By Iain Gilbert
Date: Tuesday 14 May 2019
LONDON (ShareCast) - (Sharecast News) - Polymers developer AorTech saw revenues increase in a trading year that saw it adopt a new strategy, successfully conclude a fundraising and strengthen its board.
AorTech's new strategy of developing medical devices based upon its polymers, whilst continuing to license the rights to those same polymers in non-competing areas, led to a growth in polymer licensing and royalty income from £404,000 to over £460,000.
The AIM-listed outfit, which raised up £2.54m in the year by way of a placing and open offer, ended the year with a net cash position of £2.41m.
Looking forward, AorTech will make prototyping, manufacturing and testing its "principal focus" over the coming year after identifying an opportunity to "significantly improve" the way its heart valves are manufactured and, if successful, should allow optimised polymer heart valve designs to be manufactured with reduced costs.

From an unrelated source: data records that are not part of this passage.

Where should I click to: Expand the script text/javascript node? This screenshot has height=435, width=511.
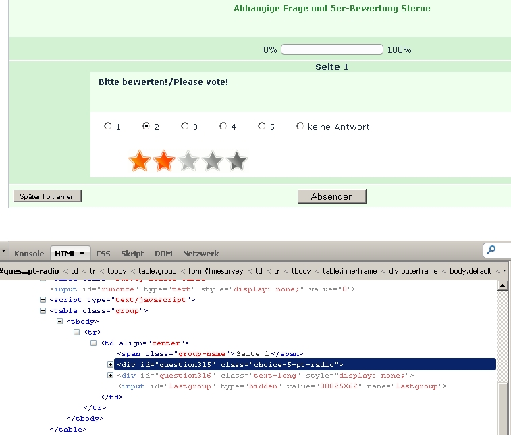43,300
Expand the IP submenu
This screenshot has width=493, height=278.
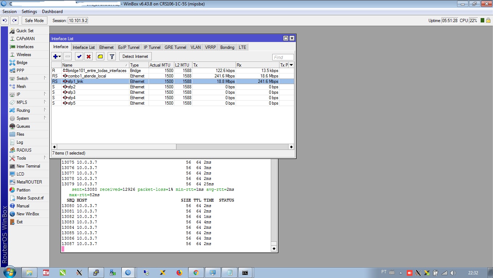click(18, 94)

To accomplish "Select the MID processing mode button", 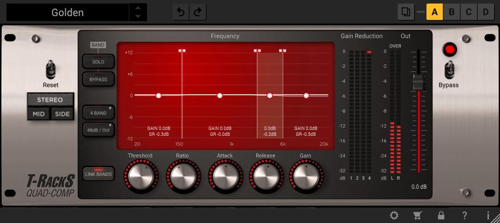I will point(39,114).
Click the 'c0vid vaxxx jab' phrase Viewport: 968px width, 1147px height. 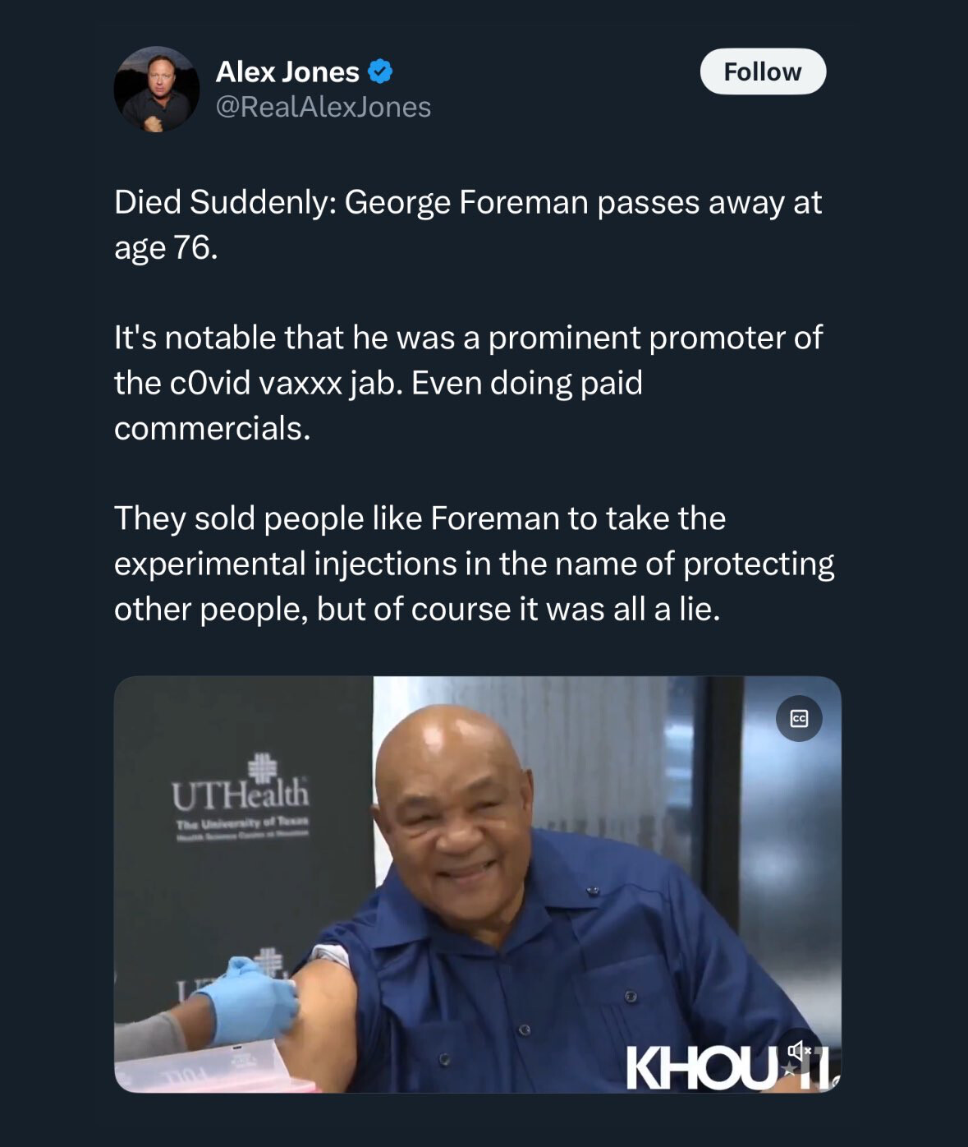click(x=284, y=383)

Chairman Bill Brown said: "Our strategy of transitioning AorTech into a medical device manufacturer is progressing well with much having been achieved over the last year.
"The business model of working with partners means that progress has been made on a highly cost-effective basis. We remain confident of delivering further progress in the current year."
As of 1115 BST, AorTech shares had dipped 0.72% to 69p.